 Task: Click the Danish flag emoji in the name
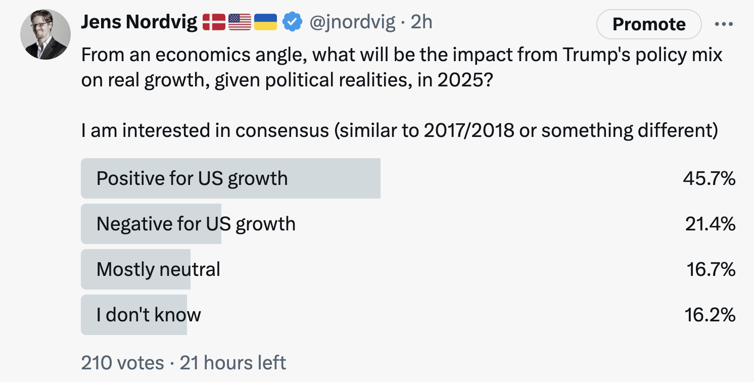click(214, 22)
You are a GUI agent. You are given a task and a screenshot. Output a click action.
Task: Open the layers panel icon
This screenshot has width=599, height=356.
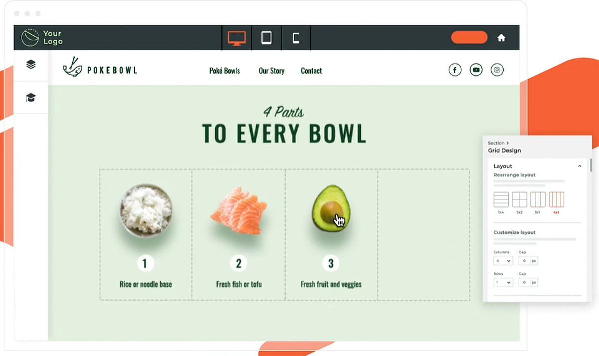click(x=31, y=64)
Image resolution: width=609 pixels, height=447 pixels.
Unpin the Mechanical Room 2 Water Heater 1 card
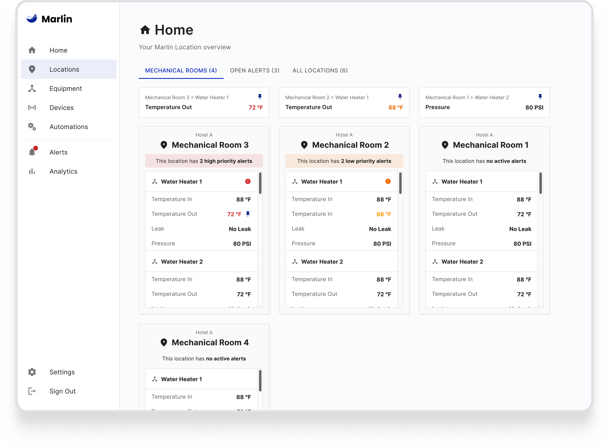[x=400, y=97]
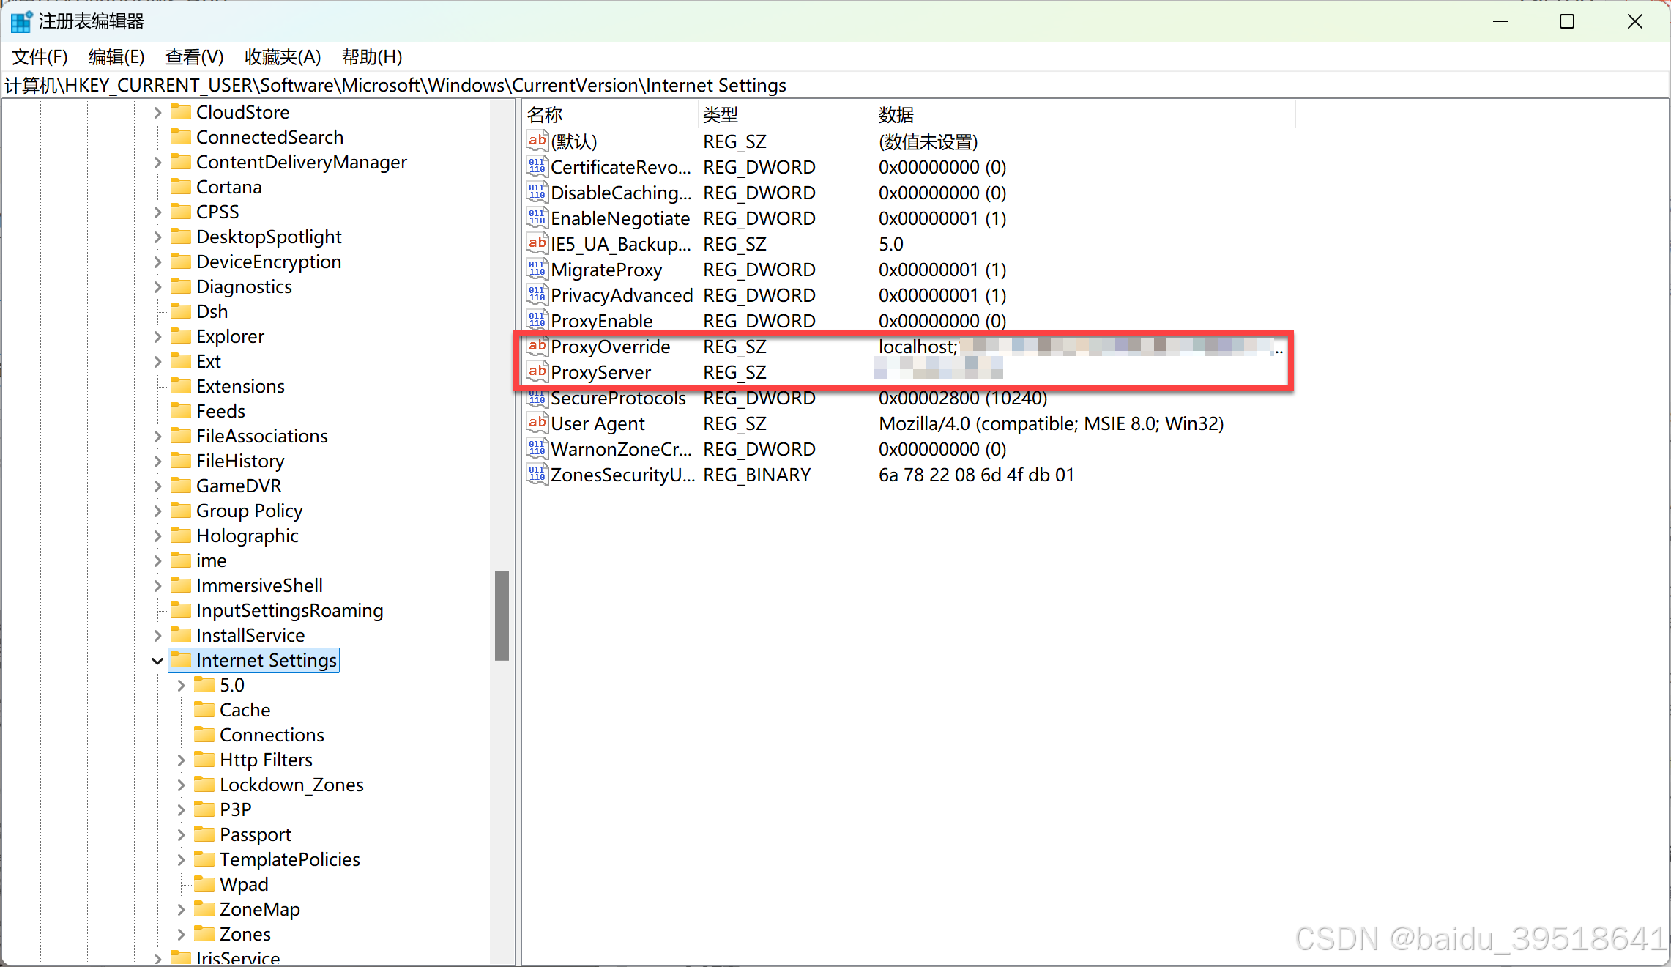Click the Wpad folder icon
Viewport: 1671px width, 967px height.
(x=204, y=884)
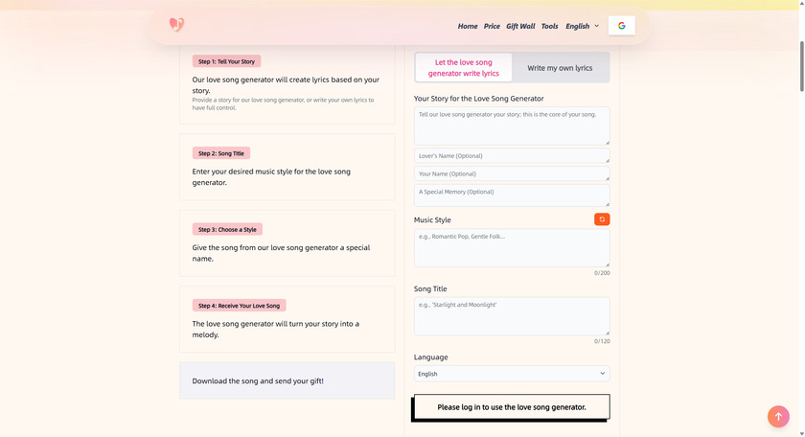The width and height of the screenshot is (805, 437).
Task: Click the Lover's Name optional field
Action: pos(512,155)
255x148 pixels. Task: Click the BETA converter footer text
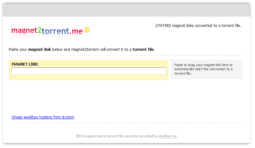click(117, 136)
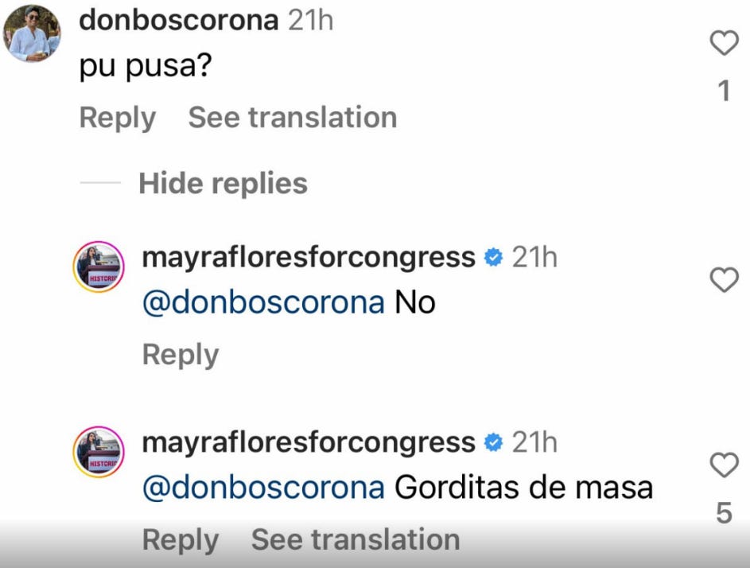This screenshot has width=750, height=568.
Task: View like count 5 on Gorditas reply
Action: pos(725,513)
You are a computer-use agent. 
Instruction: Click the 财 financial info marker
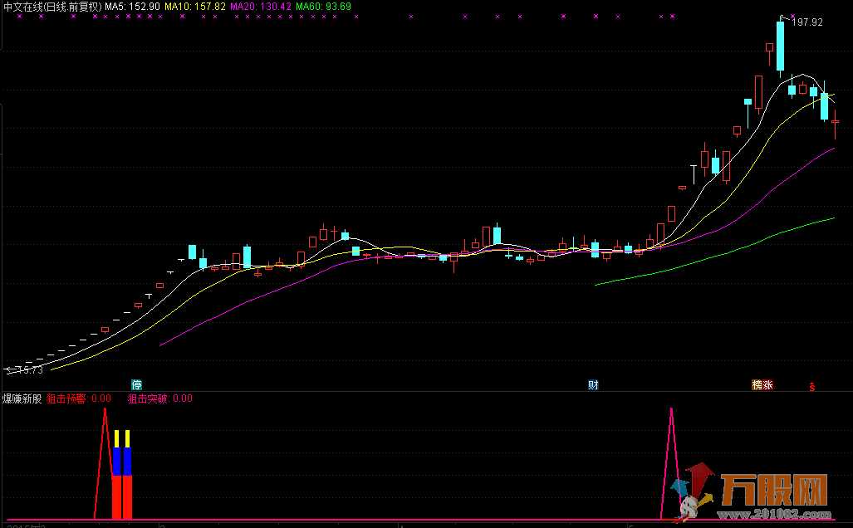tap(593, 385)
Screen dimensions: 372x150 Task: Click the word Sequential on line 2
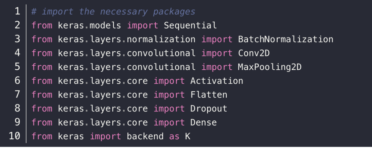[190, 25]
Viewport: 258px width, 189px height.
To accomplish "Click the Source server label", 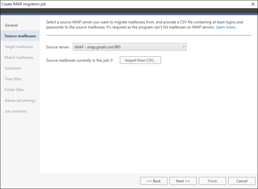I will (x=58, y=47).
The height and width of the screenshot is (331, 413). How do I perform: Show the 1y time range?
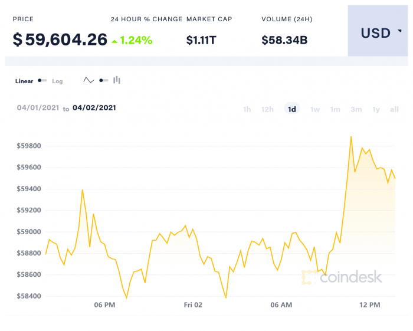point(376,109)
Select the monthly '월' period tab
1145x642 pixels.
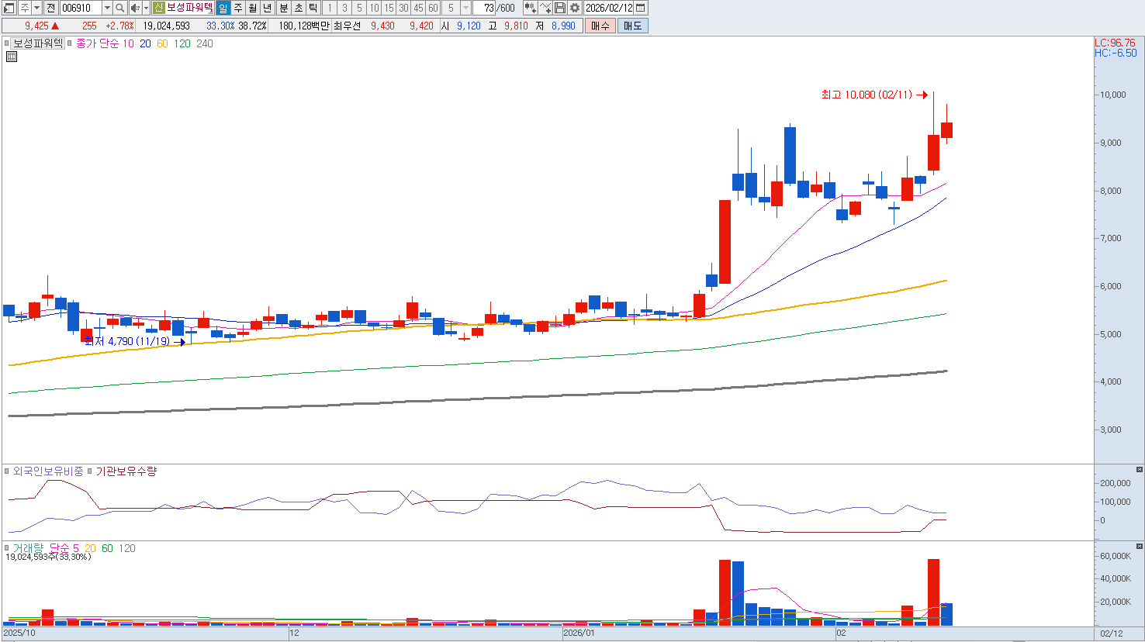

*What you will do:* Output the entries above as a Markdown table with the columns Row and Entry line. Begin at the first line and stop after the line that contains "Action: pos(725,513)", leaving out blank lines and pictures.

*Finished exercise:*
| Row | Entry line |
|---|---|
| 1 |  Task: Click the Danish flag emoji in the name |
| 2 | click(214, 22) |
| 3 | You are a GUI agent. You are given a task and a screenshot. Output a click action. |
| 4 | Task: Open the layers panel icon |
| 5 | This screenshot has width=599, height=356. |
| 6 | click(x=31, y=64) |
| 7 | Image resolution: width=609 pixels, height=447 pixels. |
| 8 | Unpin the Mechanical Room 2 Water Heater 1 card |
| 9 | [x=400, y=97] |
| 10 | Click the Wpad folder icon |
| 11 | Viewport: 1671px width, 967px height. |
| 12 | (x=204, y=884) |
| 13 | The width and height of the screenshot is (805, 437). |
| 14 | Task: Click the Lover's Name optional field |
| 15 | Action: pos(512,155) |
| 16 | 255x148 pixels. Task: Click the BETA converter footer text |
| 17 | click(117, 136) |
| 18 | This screenshot has width=750, height=568. |
| 19 | Task: View like count 5 on Gorditas reply |
| 20 | Action: pos(725,513) |